*** Opening of Dataset records ***
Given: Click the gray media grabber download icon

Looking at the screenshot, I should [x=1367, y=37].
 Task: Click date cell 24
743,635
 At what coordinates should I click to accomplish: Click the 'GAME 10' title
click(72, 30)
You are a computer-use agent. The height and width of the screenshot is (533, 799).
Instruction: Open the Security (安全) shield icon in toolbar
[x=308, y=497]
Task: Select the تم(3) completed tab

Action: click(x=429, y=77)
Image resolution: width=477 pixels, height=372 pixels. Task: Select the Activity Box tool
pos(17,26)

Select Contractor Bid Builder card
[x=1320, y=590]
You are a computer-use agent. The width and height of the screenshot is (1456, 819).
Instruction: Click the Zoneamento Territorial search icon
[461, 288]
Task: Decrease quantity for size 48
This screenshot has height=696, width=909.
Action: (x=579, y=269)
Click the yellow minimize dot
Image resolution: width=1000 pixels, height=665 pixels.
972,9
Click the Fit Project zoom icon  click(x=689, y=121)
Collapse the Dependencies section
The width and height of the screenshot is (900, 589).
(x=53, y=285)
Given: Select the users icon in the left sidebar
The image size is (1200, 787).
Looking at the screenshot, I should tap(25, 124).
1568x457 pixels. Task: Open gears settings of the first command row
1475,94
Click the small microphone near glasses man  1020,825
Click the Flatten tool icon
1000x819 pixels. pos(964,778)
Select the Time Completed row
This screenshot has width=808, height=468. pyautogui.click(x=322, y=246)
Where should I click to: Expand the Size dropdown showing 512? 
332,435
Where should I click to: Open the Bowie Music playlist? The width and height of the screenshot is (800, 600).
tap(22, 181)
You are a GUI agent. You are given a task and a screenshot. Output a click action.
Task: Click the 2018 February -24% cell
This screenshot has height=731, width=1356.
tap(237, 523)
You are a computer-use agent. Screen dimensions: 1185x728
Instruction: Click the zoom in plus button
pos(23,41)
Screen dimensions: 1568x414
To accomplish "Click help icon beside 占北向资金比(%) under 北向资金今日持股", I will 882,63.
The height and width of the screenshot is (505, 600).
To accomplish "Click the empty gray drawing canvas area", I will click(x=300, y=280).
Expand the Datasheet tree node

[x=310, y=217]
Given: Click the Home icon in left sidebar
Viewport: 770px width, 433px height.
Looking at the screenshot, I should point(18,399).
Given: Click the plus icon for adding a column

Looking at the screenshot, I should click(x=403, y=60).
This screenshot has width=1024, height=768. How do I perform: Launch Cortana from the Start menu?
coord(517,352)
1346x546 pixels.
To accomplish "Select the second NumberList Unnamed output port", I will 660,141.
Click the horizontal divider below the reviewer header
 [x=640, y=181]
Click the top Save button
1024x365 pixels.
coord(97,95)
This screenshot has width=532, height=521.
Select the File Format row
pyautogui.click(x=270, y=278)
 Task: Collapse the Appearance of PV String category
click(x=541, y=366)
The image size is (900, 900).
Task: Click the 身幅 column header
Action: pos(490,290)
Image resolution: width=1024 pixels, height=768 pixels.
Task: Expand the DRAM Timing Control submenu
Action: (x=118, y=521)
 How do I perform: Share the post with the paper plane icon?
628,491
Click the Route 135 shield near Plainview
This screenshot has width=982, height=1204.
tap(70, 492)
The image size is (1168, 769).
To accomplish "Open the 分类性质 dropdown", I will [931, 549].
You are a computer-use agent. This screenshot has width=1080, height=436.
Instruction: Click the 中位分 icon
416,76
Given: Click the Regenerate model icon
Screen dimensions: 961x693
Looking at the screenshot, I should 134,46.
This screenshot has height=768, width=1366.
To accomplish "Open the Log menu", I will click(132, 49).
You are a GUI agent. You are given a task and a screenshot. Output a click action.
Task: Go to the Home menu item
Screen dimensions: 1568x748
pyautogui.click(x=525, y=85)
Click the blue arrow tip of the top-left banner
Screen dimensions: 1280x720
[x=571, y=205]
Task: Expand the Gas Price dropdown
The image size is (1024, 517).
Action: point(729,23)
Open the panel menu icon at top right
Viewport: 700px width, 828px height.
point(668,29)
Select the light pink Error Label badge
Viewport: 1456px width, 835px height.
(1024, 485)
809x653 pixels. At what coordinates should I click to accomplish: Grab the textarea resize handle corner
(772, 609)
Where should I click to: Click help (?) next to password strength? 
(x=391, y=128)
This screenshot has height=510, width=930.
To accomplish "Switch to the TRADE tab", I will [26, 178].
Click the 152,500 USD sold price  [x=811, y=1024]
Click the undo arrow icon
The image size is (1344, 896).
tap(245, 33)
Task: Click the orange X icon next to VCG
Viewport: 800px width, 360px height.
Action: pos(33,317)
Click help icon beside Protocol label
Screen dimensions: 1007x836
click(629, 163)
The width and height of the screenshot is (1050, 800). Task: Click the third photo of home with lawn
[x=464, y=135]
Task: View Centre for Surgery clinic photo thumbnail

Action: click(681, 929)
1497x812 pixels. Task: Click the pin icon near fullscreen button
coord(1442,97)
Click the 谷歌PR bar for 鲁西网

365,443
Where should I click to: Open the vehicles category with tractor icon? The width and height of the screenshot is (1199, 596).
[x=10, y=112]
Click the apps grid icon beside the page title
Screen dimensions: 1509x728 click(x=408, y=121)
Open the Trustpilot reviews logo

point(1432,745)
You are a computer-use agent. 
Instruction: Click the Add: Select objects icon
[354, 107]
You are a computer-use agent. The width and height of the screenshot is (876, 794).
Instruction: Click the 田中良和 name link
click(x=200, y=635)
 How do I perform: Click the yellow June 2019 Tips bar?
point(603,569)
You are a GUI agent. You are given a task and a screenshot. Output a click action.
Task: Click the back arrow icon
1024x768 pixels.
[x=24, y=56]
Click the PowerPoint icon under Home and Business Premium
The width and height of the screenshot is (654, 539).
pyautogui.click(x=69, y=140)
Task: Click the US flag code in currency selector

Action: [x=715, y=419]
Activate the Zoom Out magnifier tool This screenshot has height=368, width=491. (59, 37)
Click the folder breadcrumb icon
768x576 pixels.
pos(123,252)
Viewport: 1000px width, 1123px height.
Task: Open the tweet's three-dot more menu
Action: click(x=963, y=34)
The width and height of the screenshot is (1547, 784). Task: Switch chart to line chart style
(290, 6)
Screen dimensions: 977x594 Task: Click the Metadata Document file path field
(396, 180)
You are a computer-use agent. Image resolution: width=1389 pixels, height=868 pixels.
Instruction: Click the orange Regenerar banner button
*** Close of Dataset records ***
Brief: Your task is to restate the material above word for word.

The completed task:
Given: Click the gray media grabber download icon

Looking at the screenshot, I should [x=1367, y=37].
 Task: Click date cell 24
743,635
 At what coordinates should I click to accomplish: Click the 'GAME 10' title
click(72, 30)
You are a computer-use agent. The height and width of the screenshot is (533, 799).
Instruction: Open the Security (安全) shield icon in toolbar
[x=308, y=497]
Task: Select the تم(3) completed tab

Action: click(x=429, y=77)
Image resolution: width=477 pixels, height=372 pixels. Task: Select the Activity Box tool
pos(17,26)

Select Contractor Bid Builder card
[x=1320, y=590]
You are a computer-use agent. The width and height of the screenshot is (1456, 819).
Instruction: Click the Zoneamento Territorial search icon
[461, 288]
Task: Decrease quantity for size 48
This screenshot has height=696, width=909.
Action: (x=579, y=269)
Click the yellow minimize dot
Image resolution: width=1000 pixels, height=665 pixels.
972,9
Click the Fit Project zoom icon  click(x=689, y=121)
Collapse the Dependencies section
The width and height of the screenshot is (900, 589).
(x=53, y=285)
Given: Select the users icon in the left sidebar
The image size is (1200, 787).
Looking at the screenshot, I should tap(25, 124).
1568x457 pixels. Task: Open gears settings of the first command row
1475,94
Click the small microphone near glasses man  1020,825
Click the Flatten tool icon
1000x819 pixels. pos(964,778)
Select the Time Completed row
This screenshot has width=808, height=468. pyautogui.click(x=322, y=246)
Where should I click to: Expand the Size dropdown showing 512? 
332,435
Where should I click to: Open the Bowie Music playlist? The width and height of the screenshot is (800, 600).
tap(22, 181)
You are a GUI agent. You are given a task and a screenshot. Output a click action.
Task: Click the 2018 February -24% cell
This screenshot has height=731, width=1356.
tap(237, 523)
You are a computer-use agent. Screen dimensions: 1185x728
Instruction: Click the zoom in plus button
pos(23,41)
Screen dimensions: 1568x414
To accomplish "Click help icon beside 占北向资金比(%) under 北向资金今日持股", I will 882,63.
The height and width of the screenshot is (505, 600).
To accomplish "Click the empty gray drawing canvas area", I will click(x=300, y=280).
Expand the Datasheet tree node

[x=310, y=217]
Given: Click the Home icon in left sidebar
Viewport: 770px width, 433px height.
Looking at the screenshot, I should point(18,399).
Given: Click the plus icon for adding a column

Looking at the screenshot, I should click(x=403, y=60).
This screenshot has width=1024, height=768. How do I perform: Launch Cortana from the Start menu?
coord(517,352)
1346x546 pixels.
To accomplish "Select the second NumberList Unnamed output port", I will 660,141.
Click the horizontal divider below the reviewer header
 [x=640, y=181]
Click the top Save button
1024x365 pixels.
coord(97,95)
This screenshot has width=532, height=521.
Select the File Format row
pyautogui.click(x=270, y=278)
 Task: Collapse the Appearance of PV String category
click(x=541, y=366)
The image size is (900, 900).
Task: Click the 身幅 column header
Action: pos(490,290)
Image resolution: width=1024 pixels, height=768 pixels.
Task: Expand the DRAM Timing Control submenu
Action: (x=118, y=521)
 How do I perform: Share the post with the paper plane icon?
628,491
Click the Route 135 shield near Plainview
This screenshot has width=982, height=1204.
tap(70, 492)
The image size is (1168, 769).
To accomplish "Open the 分类性质 dropdown", I will [931, 549].
You are a computer-use agent. This screenshot has width=1080, height=436.
Instruction: Click the 中位分 icon
416,76
Given: Click the Regenerate model icon
Screen dimensions: 961x693
Looking at the screenshot, I should 134,46.
This screenshot has height=768, width=1366.
To accomplish "Open the Log menu", I will click(132, 49).
You are a GUI agent. You are given a task and a screenshot. Output a click action.
Task: Go to the Home menu item
Screen dimensions: 1568x748
pyautogui.click(x=525, y=85)
Click the blue arrow tip of the top-left banner
Screen dimensions: 1280x720
[x=571, y=205]
Task: Expand the Gas Price dropdown
The image size is (1024, 517).
Action: point(729,23)
Open the panel menu icon at top right
Viewport: 700px width, 828px height.
point(668,29)
Select the light pink Error Label badge
Viewport: 1456px width, 835px height.
(1024, 485)
809x653 pixels. At what coordinates should I click to accomplish: Grab the textarea resize handle corner
(772, 609)
Where should I click to: Click help (?) next to password strength? 
(x=391, y=128)
This screenshot has height=510, width=930.
To accomplish "Switch to the TRADE tab", I will [26, 178].
Click the 152,500 USD sold price  [x=811, y=1024]
Click the undo arrow icon
The image size is (1344, 896).
tap(245, 33)
Task: Click the orange X icon next to VCG
Viewport: 800px width, 360px height.
Action: pos(33,317)
Click help icon beside Protocol label
Screen dimensions: 1007x836
click(629, 163)
The width and height of the screenshot is (1050, 800). Task: Click the third photo of home with lawn
[x=464, y=135]
Task: View Centre for Surgery clinic photo thumbnail

Action: click(681, 929)
1497x812 pixels. Task: Click the pin icon near fullscreen button
coord(1442,97)
Click the 谷歌PR bar for 鲁西网

365,443
Where should I click to: Open the vehicles category with tractor icon? The width and height of the screenshot is (1199, 596).
[x=10, y=112]
Click the apps grid icon beside the page title
Screen dimensions: 1509x728 click(x=408, y=121)
Open the Trustpilot reviews logo

point(1432,745)
You are a computer-use agent. 
Instruction: Click the Add: Select objects icon
[354, 107]
You are a computer-use agent. The width and height of the screenshot is (876, 794).
Instruction: Click the 田中良和 name link
click(x=200, y=635)
 How do I perform: Click the yellow June 2019 Tips bar?
point(603,569)
You are a GUI agent. You are given a task and a screenshot. Output a click action.
Task: Click the back arrow icon
1024x768 pixels.
[x=24, y=56]
Click the PowerPoint icon under Home and Business Premium
The width and height of the screenshot is (654, 539).
pyautogui.click(x=69, y=140)
Task: Click the US flag code in currency selector

Action: [x=715, y=419]
Activate the Zoom Out magnifier tool This screenshot has height=368, width=491. (59, 37)
Click the folder breadcrumb icon
768x576 pixels.
pos(123,252)
Viewport: 1000px width, 1123px height.
Task: Open the tweet's three-dot more menu
Action: click(x=963, y=34)
The width and height of the screenshot is (1547, 784). Task: Switch chart to line chart style
(290, 6)
Screen dimensions: 977x594 Task: Click the Metadata Document file path field
(396, 180)
You are a computer-use agent. Image resolution: width=1389 pixels, height=868 pixels.
Instruction: Click the orange Regenerar banner button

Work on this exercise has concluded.